当研究室の名前は「バイオイノベーション政策分野」です。以前は「バイオ知財コース」という名前で、特許データベースをデータソースとし、特許登録情報に基づいて研究開発や企業活動の動向など様々なものを計測するアプローチを用いた研究に取り組んできました。
当研究室に入る学生の標準的な人物像は、理系専攻で修士課程を修了して就職し、社会人経験を10年ほど積んでから入学したという方です。5、6人の部下を持ち、一通り仕事ができるようになった段階で、勤務先から新たなことにチャレンジするよう指示され、取り組みたいと考える領域の情報や自分の思考を整理し再検討する必要が生じて博士課程に入学してきます。
入学後、学生はそれぞれのテーマについて膨大な量の学術論文検索に着手しますが、そこで「思い描いた内容の論文がヒットしない」という問題に直面します。こういう先行研究があるはずだ、という予測は立てられるが、求める情報がヒットしない。教員と学生の間で最も多くやりとりされる会話は「この内容について書かれた論文を参照する必要がある」「一生懸命探しましたが、ありませんでした」「そんなはずはない、調べ方が悪いのだろう」です。学生が必要な論文を探し出せるようになるまで、入学後半年から1年、ずっとこのやりとりが続き、学生はものすごく苦労しています。
なぜヒットする論文を見つけ出すのがこれほど難しいのか。それはキーワード選定と、同じ意味のことを記述する際の類義語・表記揺れの問題が原因です。例えば、「共同研究」と「オープン・イノベーション」はほぼ類似の内容を示す同義語ですが、キーワード検索では、入力語と論文中で使用される単語が一致していなければ検出されません。さらに、派生語・省略形などの存在も検索を困難にします。そのため、必要な論文等を網羅的に手に入れるには、適切なキーワードを見出すことに加え、複数のキーワードの包含関係なども徹底的に調べ、試行錯誤しながら最適な検索式を特定する必要があるのです。

データ一覧 -
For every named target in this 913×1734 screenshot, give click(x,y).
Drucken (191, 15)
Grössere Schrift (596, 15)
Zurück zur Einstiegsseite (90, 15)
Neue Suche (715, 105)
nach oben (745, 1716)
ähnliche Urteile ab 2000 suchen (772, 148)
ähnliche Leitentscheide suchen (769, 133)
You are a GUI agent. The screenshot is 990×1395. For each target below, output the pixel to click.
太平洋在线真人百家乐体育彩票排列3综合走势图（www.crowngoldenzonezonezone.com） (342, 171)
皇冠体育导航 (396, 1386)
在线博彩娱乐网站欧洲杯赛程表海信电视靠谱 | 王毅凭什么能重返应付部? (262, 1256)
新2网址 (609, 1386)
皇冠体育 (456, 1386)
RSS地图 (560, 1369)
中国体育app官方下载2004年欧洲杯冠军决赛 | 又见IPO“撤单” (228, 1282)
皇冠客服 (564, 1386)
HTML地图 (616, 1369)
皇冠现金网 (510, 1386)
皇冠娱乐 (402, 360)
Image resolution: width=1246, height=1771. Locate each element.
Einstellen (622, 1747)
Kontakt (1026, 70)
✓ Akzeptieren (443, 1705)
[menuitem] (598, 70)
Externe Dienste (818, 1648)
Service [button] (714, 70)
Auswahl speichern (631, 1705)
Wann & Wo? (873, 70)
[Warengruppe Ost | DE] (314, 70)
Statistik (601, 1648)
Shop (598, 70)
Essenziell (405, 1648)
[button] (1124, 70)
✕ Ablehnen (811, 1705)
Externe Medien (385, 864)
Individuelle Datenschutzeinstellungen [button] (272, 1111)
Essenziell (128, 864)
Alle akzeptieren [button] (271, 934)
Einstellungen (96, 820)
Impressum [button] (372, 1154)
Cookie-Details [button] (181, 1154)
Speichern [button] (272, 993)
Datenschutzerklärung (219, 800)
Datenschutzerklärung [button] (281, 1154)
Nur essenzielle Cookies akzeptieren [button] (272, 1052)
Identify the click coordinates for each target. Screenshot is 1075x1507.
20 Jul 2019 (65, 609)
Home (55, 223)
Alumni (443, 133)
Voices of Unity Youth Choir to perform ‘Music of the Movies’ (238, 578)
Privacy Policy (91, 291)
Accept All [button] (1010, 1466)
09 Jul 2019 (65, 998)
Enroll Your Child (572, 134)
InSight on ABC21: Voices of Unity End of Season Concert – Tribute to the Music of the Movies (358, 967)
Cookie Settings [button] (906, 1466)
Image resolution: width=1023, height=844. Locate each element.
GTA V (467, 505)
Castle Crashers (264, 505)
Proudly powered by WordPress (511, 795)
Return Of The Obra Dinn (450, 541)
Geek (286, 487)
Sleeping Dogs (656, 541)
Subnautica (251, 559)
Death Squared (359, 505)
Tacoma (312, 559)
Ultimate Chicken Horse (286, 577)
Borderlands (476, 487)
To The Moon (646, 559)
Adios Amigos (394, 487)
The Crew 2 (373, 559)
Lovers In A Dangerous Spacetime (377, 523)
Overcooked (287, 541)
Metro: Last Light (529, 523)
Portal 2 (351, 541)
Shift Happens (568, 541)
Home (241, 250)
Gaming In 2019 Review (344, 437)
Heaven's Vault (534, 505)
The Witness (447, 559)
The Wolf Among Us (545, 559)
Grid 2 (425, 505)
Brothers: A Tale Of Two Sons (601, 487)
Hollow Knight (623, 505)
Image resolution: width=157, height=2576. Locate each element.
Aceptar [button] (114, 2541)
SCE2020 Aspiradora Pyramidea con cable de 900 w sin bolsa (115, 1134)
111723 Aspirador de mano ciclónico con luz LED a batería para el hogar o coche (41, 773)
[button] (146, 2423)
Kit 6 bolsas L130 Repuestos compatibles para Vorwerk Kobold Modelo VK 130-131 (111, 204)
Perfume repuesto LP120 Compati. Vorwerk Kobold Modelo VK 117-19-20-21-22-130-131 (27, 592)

指示 - 提示文で、教員と学生の間で最も多くやりとりされる会話として挙げられている発言をすべて書き出せ。

解答欄 -
「この内容について書かれた論文を参照する必要がある」
「一生懸命探しましたが、ありませんでした」
「そんなはずはない、調べ方が悪いのだろう」